The rule ordering will be implemented via transducer composition.

lomongo = do
  mg <- morph `compose` gliding
  mgv <- mg `compose` vowelD
  mgv `compose` consD

Verification

To test our implementation, we define a function which attempts to use a machine to recognize each word in a list of words, each time reporting on the result.

test :: (Show a,Show b,Eq b) => SeqTrans q a [b] dir -> [([a],[b])] -> IO ()
test t ws = sequence_ $ fmap attempt ws
  where
    attempt (i,o) = putStrLn (show i ++ "\t\t" ++ show (t `transduce` i) ++ "\t\t (should be: " ++ show o ++ ")")

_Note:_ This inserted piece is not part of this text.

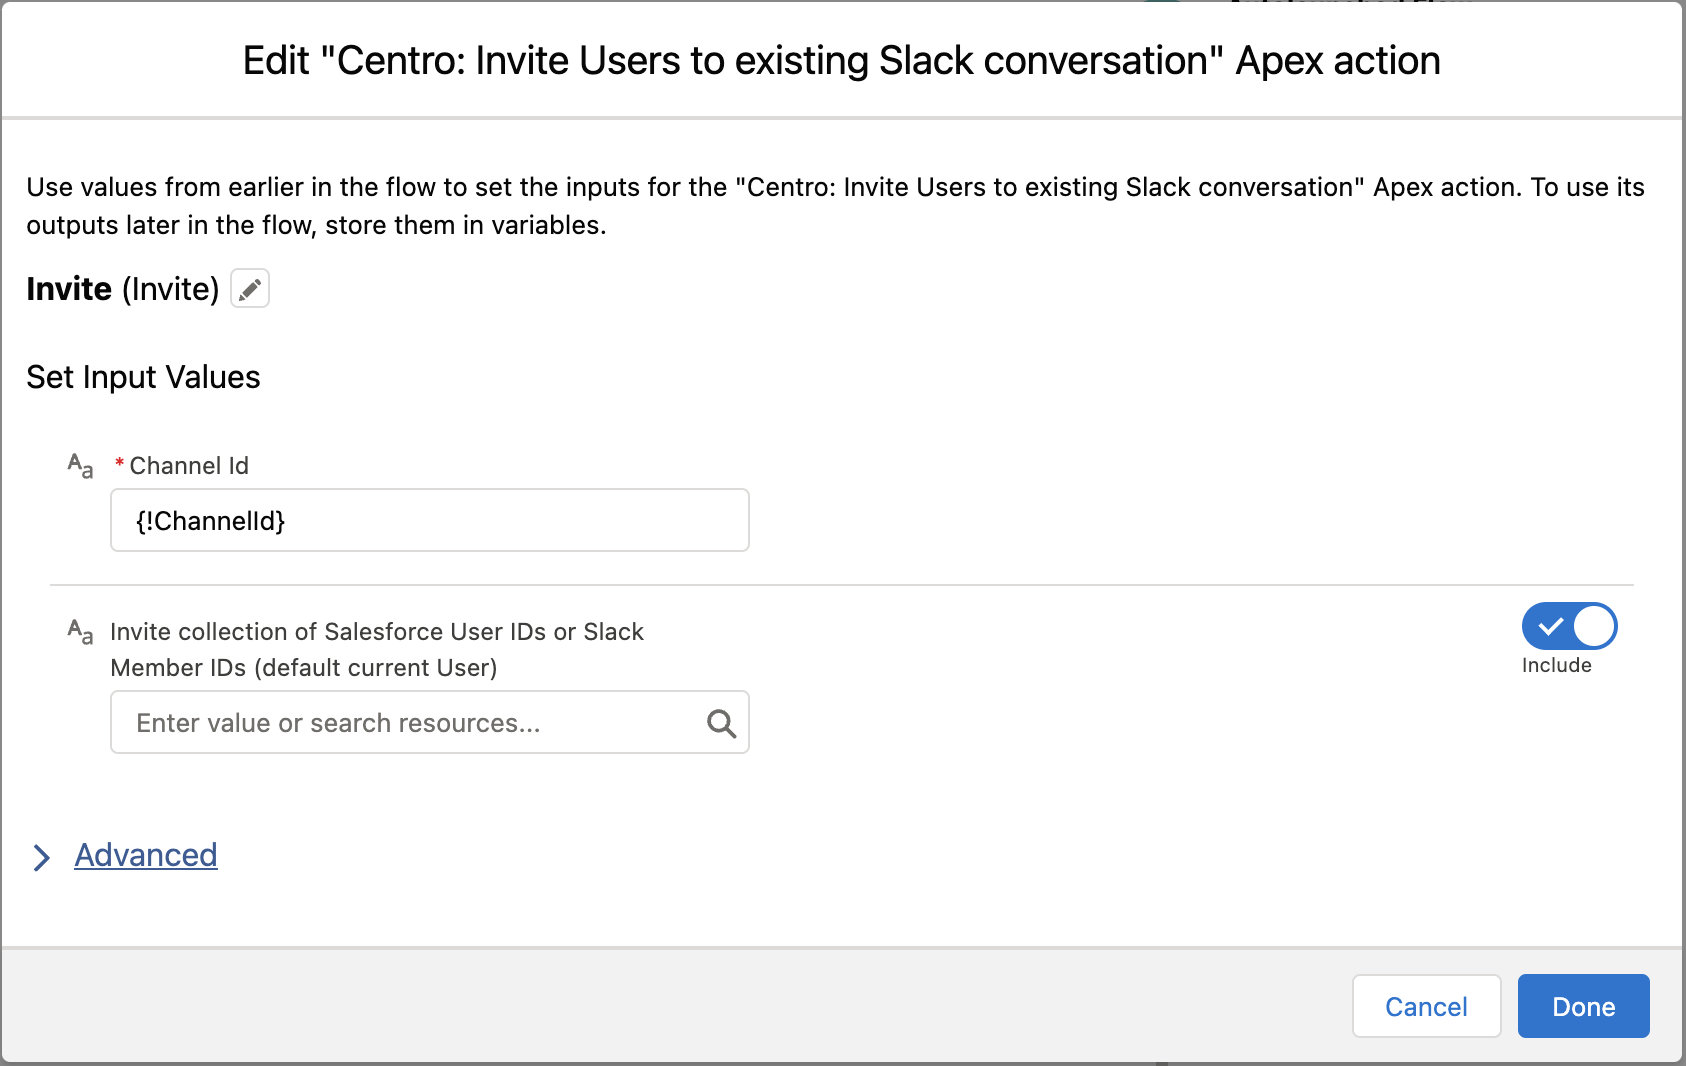Collapse or expand Advanced settings
Screen dimensions: 1686x1066
pos(146,855)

The program can be tested using the following function.

main :: IO ()
main = do 
  sequence_ $ fmap (\t -> test t testData) lomongo
  return ()
    where
      testData = [([TwoSG,SAY],"osanga")
                 , ([ThreePL,SAY],"basanga")
                 , ([TwoSG,WORK],"okamba")
                 , ([ThreePL,WORK],"bakamba")
                 , ([TwoSG,SEE],"wena")
                 , ([ThreePL,SEE],"bena")
                 , ([TwoSG,HIDE],"wisa")
                 , ([ThreePL,HIDE],"bisa")
                 , ([TwoSG,DANCE],"oina")
                 , ([ThreePL,DANCE],"baina")
                 , ([TwoSG,BEGET],"oota")
                 , ([ThreePL,BEGET],"baota")
                 ]

The output should look like the following:

*Main> main
[TwoSG,SAY]             Just "osanga"            (should be: "osanga")
[ThreePL,SAY]           Just "basanga"           (should be: "basanga")
[TwoSG,WORK]            Just "okamba"            (should be: "okamba")
[ThreePL,WORK]          Just "bakamba"           (should be: "bakamba")
[TwoSG,SEE]             Just "wena"              (should be: "wena")
[ThreePL,SEE]           Just "bena"              (should be: "bena")
[TwoSG,HIDE]            Just "wisa"              (should be: "wisa")
[ThreePL,HIDE]          Just "bisa"              (should be: "bisa")
[TwoSG,DANCE]           Just "oina"              (should be: "oina")
[ThreePL,DANCE]         Just "baina"             (should be: "baina")
[TwoSG,BEGET]           Just "oota"              (should be: "oota")
[ThreePL,BEGET]         Just "baota"             (should be: "baota")

Footnotes:

This essentially implements a feature system over the atomic phonemes. Often, we begin with features, and define the phonemes in terms of them. I could have done this here as well, but thought I would stay instead with simple characters.